Re: [DISCUSS] Online upgrade procedure to 5.x and storage_compatibility_mode

Paulo Motta Fri, 22 Aug 2025 10:13:56 -0700

Thanks for the feedback David, this is helpful.

> If you skip UPGRADING you ignore this slow rollout of v5 protocol.  Where
I think this matters is when we send LivenessInfo / Cell back to a
coordinator…. Both encode as a relative time, so that feels safe (assuming
you are making this change before the year 2038).


I think the version-gated rollout might still be needed to safely support
TTLs beyond 2038 (ie.

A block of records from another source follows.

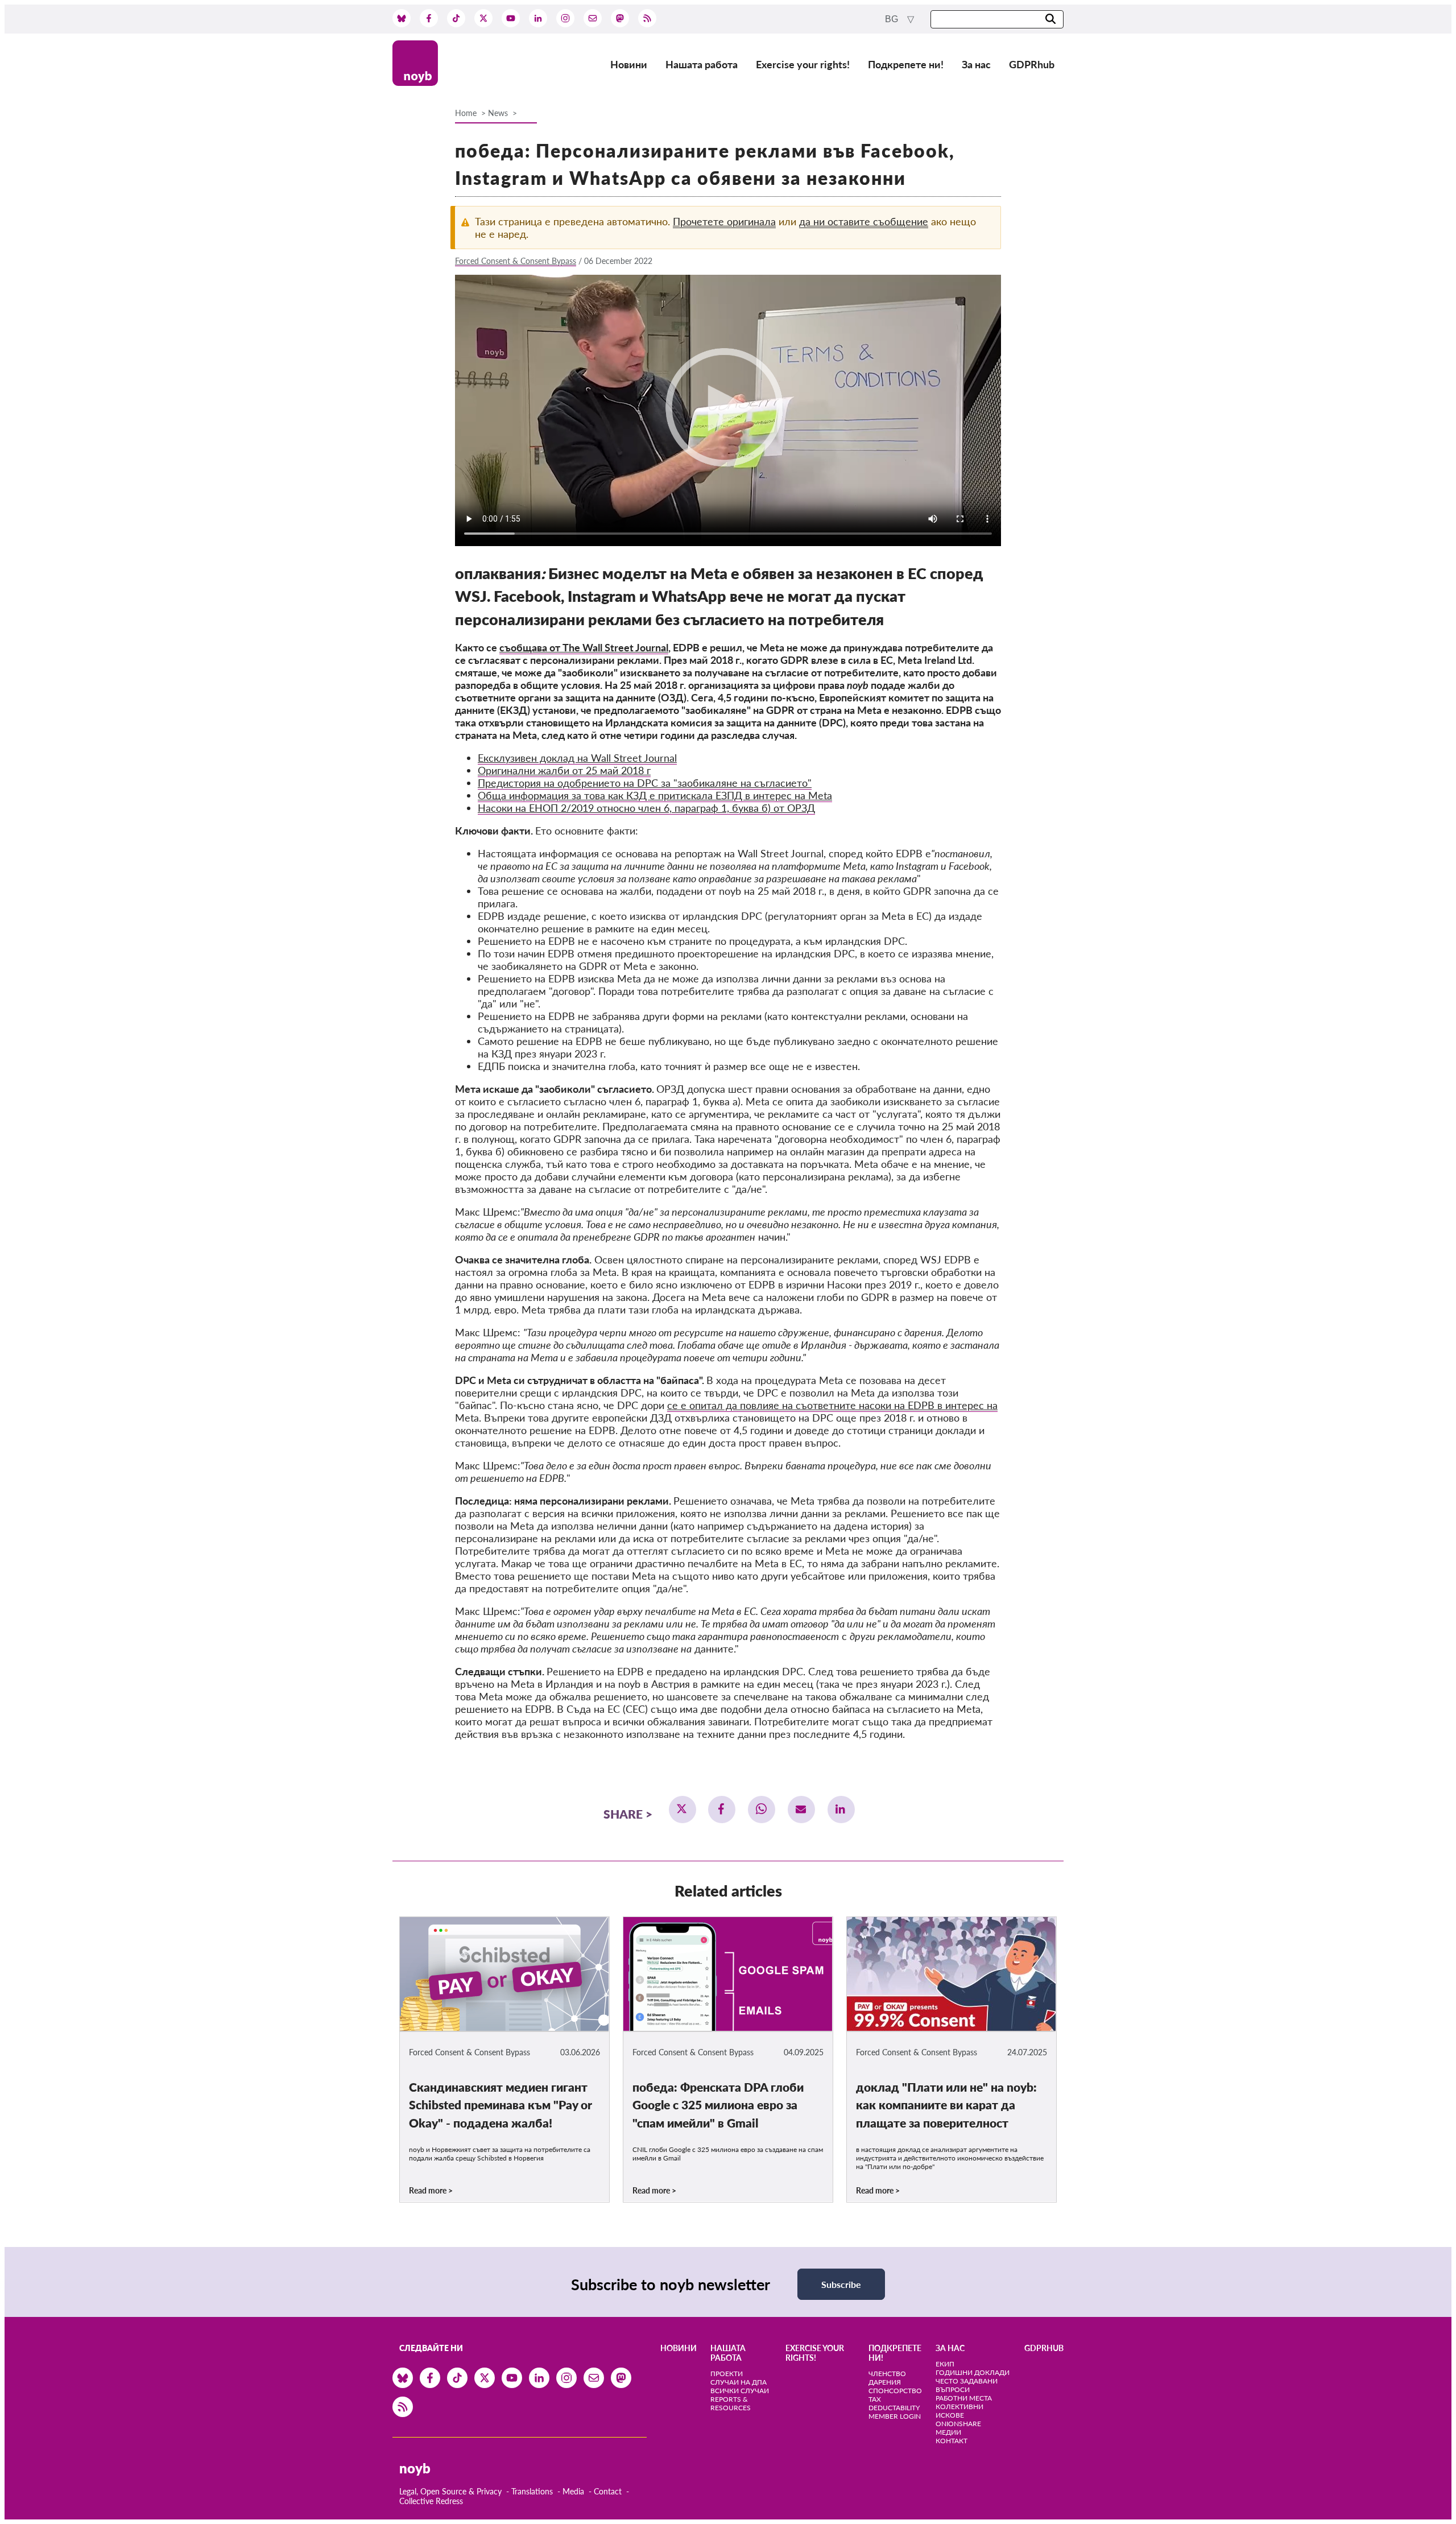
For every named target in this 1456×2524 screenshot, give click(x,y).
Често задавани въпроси (967, 2385)
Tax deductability (894, 2403)
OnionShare (958, 2423)
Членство (887, 2373)
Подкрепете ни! (906, 64)
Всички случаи (739, 2390)
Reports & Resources (730, 2403)
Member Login (894, 2416)
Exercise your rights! (803, 64)
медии (948, 2432)
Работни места (964, 2398)
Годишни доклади (973, 2372)
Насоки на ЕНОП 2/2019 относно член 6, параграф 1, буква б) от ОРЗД (646, 808)
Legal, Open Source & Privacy (450, 2491)
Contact (608, 2491)
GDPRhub (1031, 64)
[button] (682, 1809)
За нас (976, 64)
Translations (532, 2491)
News (498, 113)
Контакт (951, 2440)
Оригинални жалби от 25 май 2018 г (564, 770)
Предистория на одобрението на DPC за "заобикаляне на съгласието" (645, 782)
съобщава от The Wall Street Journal (583, 647)
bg (892, 19)
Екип (945, 2364)
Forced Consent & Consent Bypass (515, 261)
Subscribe (841, 2284)
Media (573, 2491)
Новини (628, 64)
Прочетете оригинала (724, 221)
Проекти (726, 2373)
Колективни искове (959, 2410)
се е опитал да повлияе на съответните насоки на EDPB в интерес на (832, 1405)
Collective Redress (431, 2501)
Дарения (884, 2382)
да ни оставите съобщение (863, 221)
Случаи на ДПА (738, 2382)
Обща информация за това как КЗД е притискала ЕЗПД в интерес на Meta (655, 795)
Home (466, 113)
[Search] (1050, 19)
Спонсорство (895, 2390)
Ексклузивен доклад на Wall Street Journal (577, 757)
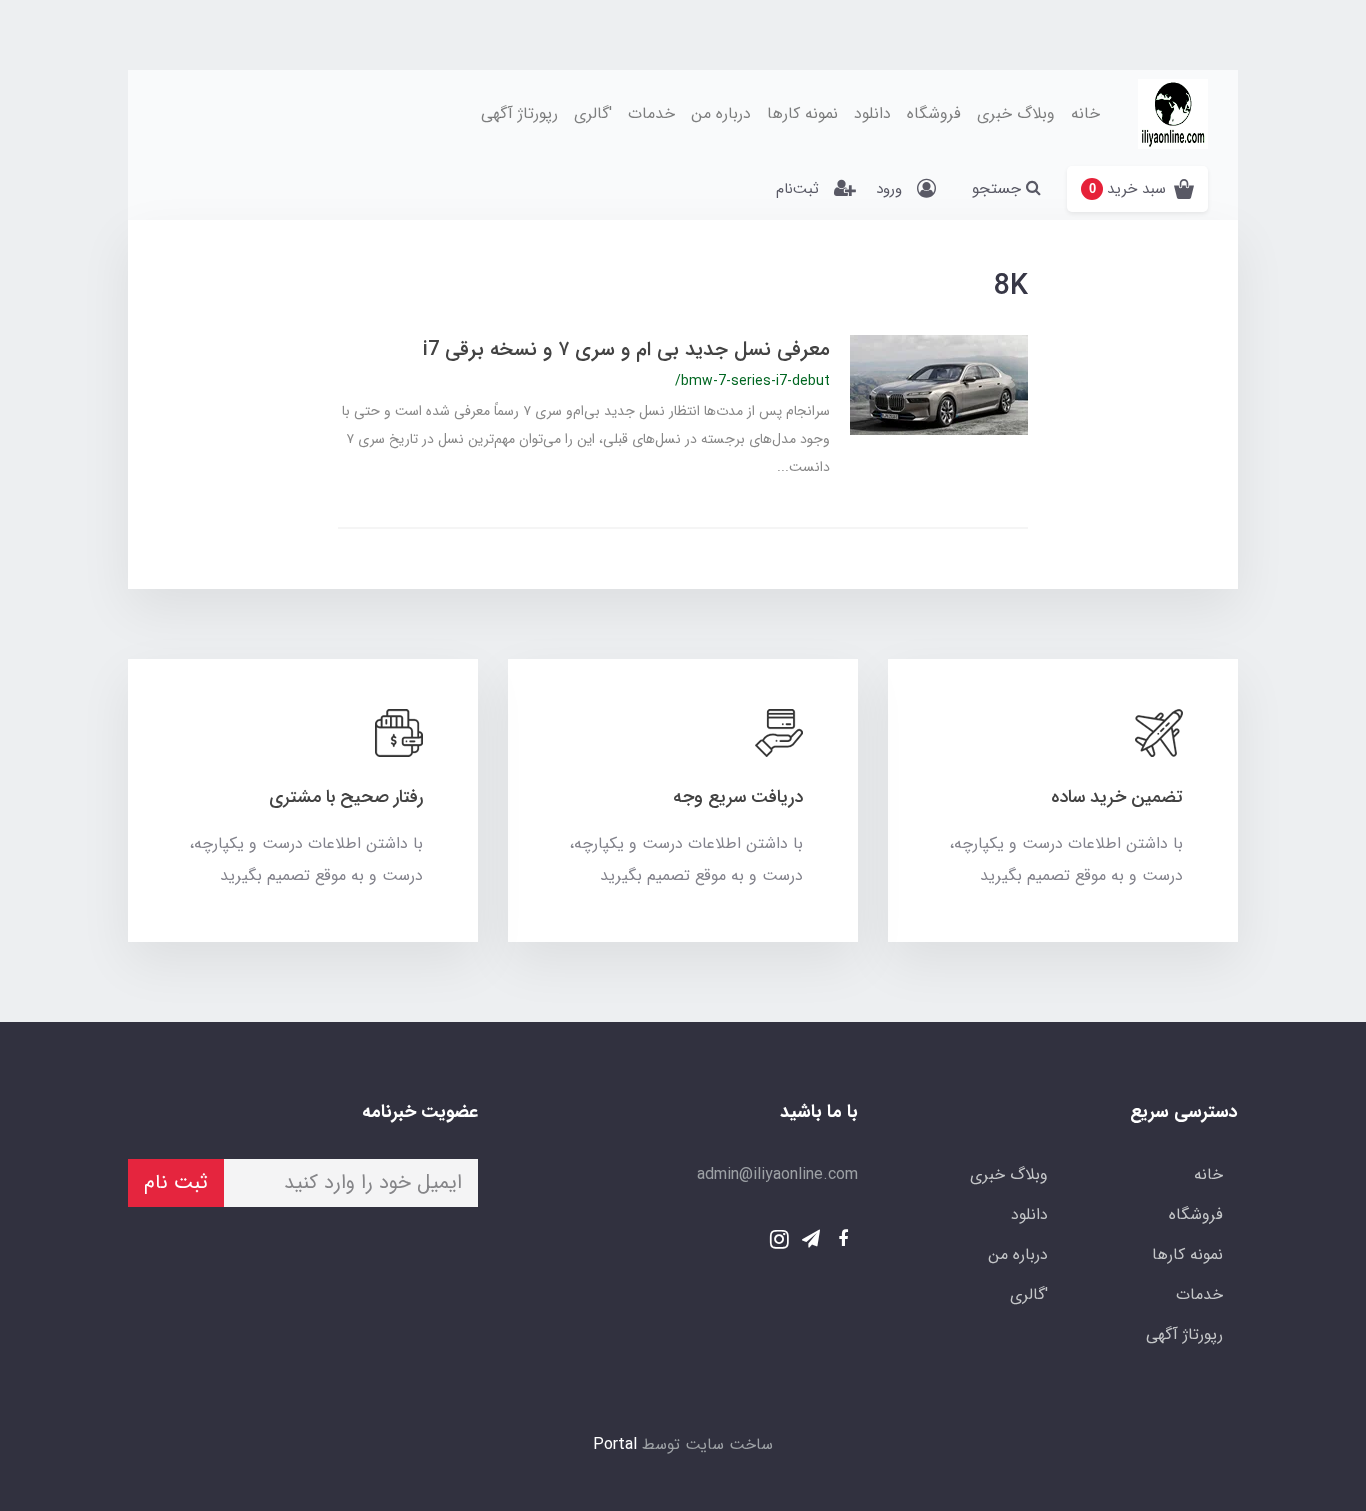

TTL of 10 years) during mixed mode, for example:
Node A: scm=CASSANDRA_4 or UPGRADING
Node B: scm=NONE

Since node B scm=NONE, it is able to store TTL beyond 2038, but it cannot
accept it until node A is upgraded to NONE.

> As far as I can tell, the only real difference between UPGRADING and NONE
is a volatile read while constructing a Cell while in SCM=UPGRADING.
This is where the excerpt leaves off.